Roxane Cassehgari et Kinu Kamura, nos coups de cœur de la semaine, explorent leurs identités multiples et les mémoires de leurs familles. La première part sur les traces des origines de son paternel, en Iran, après vingt ans d’absence et tisse avec délicatesse une relation avec sa culture. La seconde s’interroge sur sa double nationalité, franco-japonaise, et cherche à comprendre les liens entre métissage culturel et héréditaire.
Roxane Cassehgari
En septembre 2022, Roxane Cassehgari, photographe et anciennement avocate et chercheuse sur les questions des droits humains, se rend en Iran, pays de son père, après vingt d’absence. « C’est la première fois que j’y allais seule, en tant qu’adulte, et sans mon père », précise-t-elle.

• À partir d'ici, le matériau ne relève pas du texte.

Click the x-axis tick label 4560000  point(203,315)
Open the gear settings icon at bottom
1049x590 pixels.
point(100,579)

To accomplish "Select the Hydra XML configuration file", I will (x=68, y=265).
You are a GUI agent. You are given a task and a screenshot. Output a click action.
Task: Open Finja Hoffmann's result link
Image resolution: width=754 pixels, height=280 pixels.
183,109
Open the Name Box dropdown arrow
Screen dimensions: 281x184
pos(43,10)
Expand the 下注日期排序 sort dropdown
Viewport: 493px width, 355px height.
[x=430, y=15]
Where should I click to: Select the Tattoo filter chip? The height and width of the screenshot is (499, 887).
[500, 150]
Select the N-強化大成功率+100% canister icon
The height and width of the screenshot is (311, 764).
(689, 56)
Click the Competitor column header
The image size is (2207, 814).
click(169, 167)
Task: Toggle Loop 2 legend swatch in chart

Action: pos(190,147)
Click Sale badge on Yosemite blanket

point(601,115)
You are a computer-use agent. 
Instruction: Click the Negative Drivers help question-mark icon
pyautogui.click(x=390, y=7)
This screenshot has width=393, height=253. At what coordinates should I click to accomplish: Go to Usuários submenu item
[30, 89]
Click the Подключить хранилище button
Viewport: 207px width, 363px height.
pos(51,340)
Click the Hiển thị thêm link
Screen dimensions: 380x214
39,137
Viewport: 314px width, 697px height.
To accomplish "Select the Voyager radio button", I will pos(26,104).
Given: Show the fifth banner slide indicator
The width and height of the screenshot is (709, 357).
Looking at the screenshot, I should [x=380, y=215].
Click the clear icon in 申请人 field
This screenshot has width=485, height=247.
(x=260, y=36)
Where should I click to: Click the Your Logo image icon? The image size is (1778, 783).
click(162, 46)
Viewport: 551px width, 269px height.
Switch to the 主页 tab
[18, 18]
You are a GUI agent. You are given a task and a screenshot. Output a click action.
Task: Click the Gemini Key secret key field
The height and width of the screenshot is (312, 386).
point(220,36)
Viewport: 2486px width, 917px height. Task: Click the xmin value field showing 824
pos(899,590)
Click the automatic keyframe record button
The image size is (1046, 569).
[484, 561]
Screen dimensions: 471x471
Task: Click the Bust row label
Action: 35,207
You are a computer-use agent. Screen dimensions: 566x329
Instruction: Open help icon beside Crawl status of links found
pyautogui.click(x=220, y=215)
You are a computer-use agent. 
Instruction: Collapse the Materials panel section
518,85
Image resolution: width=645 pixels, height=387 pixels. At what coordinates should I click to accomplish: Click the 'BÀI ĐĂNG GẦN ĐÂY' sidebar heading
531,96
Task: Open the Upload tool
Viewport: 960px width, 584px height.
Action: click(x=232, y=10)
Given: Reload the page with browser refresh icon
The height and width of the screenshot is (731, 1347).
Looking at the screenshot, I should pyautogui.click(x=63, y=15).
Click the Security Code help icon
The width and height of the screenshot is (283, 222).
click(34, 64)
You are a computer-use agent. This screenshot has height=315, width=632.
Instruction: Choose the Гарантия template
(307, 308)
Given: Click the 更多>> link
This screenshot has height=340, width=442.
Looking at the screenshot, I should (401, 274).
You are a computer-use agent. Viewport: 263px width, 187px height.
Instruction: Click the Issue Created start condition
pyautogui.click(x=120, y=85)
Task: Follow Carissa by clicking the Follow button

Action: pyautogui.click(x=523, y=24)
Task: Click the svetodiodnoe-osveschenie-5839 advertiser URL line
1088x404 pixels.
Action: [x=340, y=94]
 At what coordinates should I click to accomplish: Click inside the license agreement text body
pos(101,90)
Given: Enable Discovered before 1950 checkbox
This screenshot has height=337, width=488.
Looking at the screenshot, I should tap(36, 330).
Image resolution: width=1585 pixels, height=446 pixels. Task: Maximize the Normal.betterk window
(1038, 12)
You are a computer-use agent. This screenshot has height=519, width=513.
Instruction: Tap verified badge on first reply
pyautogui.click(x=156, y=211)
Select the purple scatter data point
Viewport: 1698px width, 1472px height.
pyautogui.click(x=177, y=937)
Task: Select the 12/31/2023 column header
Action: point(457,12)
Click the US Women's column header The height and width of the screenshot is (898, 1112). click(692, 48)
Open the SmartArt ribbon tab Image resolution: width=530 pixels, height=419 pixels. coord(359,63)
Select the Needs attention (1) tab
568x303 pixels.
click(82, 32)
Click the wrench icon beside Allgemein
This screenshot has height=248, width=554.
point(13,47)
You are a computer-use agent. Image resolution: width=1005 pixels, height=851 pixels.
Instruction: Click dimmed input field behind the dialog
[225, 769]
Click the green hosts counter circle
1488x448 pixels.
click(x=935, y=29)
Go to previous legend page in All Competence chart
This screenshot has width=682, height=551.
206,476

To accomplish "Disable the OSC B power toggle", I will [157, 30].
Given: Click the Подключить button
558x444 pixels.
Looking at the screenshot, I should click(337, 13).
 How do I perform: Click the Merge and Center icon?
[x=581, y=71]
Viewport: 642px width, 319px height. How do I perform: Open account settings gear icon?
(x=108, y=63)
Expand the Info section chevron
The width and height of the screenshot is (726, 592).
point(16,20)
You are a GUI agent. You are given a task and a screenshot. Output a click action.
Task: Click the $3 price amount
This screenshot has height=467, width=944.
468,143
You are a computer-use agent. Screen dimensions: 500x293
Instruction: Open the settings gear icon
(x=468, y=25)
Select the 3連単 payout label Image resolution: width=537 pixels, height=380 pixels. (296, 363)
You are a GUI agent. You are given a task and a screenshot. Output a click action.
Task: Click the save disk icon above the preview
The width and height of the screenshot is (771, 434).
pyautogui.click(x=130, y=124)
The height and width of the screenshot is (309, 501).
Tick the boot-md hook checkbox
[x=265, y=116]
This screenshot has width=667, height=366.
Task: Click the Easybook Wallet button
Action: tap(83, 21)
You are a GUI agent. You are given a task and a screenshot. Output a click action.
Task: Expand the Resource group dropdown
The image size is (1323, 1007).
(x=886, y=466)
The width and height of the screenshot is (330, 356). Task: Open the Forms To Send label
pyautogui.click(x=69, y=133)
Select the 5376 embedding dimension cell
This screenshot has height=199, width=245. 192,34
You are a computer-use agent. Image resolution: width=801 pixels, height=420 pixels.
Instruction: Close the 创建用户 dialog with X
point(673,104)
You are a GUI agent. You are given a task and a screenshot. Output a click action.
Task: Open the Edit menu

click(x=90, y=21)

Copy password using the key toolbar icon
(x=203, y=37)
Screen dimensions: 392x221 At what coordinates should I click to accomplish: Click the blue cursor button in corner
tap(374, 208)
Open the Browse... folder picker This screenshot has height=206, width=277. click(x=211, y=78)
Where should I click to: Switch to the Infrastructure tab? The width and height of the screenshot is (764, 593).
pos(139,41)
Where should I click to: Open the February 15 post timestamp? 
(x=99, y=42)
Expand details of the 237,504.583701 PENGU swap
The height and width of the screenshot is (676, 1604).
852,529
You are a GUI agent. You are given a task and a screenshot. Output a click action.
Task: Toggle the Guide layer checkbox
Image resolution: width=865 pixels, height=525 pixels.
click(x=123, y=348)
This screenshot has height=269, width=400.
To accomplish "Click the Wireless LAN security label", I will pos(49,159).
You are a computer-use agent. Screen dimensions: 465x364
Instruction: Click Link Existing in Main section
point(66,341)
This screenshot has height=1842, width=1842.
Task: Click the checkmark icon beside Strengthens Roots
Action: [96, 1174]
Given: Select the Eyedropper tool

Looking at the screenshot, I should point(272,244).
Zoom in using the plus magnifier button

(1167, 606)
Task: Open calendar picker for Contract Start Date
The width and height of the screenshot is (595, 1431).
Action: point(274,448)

Alors que le 8e art l’appelait, elle fait de ce voyage un premier projet. « J’avais besoin de raconter mon histoire diasporique et le médium est pour moi un moyen de documenter et d’archiver des récits », ajoute l’artiste. De retour dans la maison familiale, tous les moments vécus vingt ans auparavant refont surface. « J’ai tout retrouvé, les repas, les pique-niques, les siestes, la maison au bord de la mer. Ils m’avaient profondément marqué sans le savoir. Je pense que c’est ça vivre dans la diaspora, c’est vivre dans la nostalgie de quelque chose qui nous manque sans vraiment le connaître », réfléchit-elle. Armée de son appareil photo, Roxane Cassehgari capture les détails, les instants d’intimité, les festins, les jeux, les temps de repos et compose sa série The Return. Doucement se dessine son ancrage avec cette « terre mère ». Elle raconte un récit universel, celui des enfants d’immigré·es et leur relation avec leur pays d’origine.
Kinu Kamura
Kinu Kamura est franco-japonaise, japonaise du côté de son père qui est né à Nagasaki en 1947. L’artiste, vivant actuellement à Paris, a posé ses valises dans différentes villes du monde, de Tokyo à Londres, en passant par New York. « Chacune, à sa manière, a profondément marqué mon regard et nourri mon univers : urbain, vibrant, intense et métissé », confie-t-elle. « Métissage », ce mot correspond à un fil rouge dans son travail qu’elle définit ainsi : « Qu’il soit héréditaire et/ou culturel, il symbolise la rencontre et l’hybridation entre différentes cultures, ethnies ou traditions, générant un mélange génétique et socioculturel. » En 2019, elle commence sa série Me, Myself and I, initialement pensé comme une œuvre autobiographique. « Il visait à explorer les mémoires familiales et transgénérationnelles. Il a cependant pris une autre direction. Quand j’échangeais sur le projet, je revenais constamment autour des notions de métissage et d’identité », constate la photographe. À travers ses images, Kinu Kamura interroge ses nationalités, redéfinit leurs limites et réalise une analyse visuelle pour répondre à la question : « Comment se définir lorsqu’on porte en soi plusieurs héritages, parfois perçus comme contradictoires ? » Visage, corps et mouvements constituent une quête identitaire, un plongeon entre tradition et modernité, un voyage qui lui ouvre des perspectives tournées vers ce qu’elle nomme « une diversité réinventée ».